#### Exercise prompt:
Every line from the line containing "Item Details (58, 1024)" through the final line below must be returned exactly, and no other line.

#### Given data:
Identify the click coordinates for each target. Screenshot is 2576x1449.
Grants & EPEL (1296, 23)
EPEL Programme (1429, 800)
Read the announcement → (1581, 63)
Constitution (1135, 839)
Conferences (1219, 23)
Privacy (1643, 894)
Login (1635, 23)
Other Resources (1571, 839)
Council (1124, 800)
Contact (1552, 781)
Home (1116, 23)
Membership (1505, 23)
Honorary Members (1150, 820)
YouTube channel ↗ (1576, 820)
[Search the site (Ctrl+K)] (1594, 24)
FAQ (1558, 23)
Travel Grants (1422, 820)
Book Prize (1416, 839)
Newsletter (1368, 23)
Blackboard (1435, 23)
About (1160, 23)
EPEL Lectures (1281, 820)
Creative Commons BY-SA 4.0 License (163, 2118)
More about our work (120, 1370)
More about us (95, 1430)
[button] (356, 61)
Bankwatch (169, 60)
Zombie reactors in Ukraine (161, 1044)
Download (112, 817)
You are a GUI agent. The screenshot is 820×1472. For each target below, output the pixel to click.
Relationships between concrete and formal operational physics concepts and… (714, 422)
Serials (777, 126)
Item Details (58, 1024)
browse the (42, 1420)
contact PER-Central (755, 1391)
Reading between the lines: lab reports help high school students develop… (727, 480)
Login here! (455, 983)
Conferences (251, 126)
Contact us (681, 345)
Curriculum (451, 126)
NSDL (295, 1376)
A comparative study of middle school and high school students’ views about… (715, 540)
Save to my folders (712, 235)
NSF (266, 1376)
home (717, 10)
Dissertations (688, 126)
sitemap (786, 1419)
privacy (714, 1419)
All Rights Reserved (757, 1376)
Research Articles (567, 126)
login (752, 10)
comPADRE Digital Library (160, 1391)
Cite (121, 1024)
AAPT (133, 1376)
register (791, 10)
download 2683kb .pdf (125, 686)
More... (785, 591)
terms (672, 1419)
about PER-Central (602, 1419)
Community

#### Result of this exercise:
Item Details (58, 1024)
browse the (42, 1420)
contact PER-Central (755, 1391)
Reading between the lines: lab reports help high school students develop… (727, 480)
Login here! (455, 983)
Conferences (251, 126)
Contact us (681, 345)
Curriculum (451, 126)
NSDL (295, 1376)
A comparative study of middle school and high school students’ views about… (715, 540)
Save to my folders (712, 235)
NSF (266, 1376)
home (717, 10)
Dissertations (688, 126)
sitemap (786, 1419)
privacy (714, 1419)
All Rights Reserved (757, 1376)
Research Articles (567, 126)
login (752, 10)
comPADRE Digital Library (160, 1391)
Cite (121, 1024)
AAPT (133, 1376)
register (791, 10)
download 2683kb .pdf (125, 686)
More... (785, 591)
terms (672, 1419)
about PER-Central (602, 1419)
Community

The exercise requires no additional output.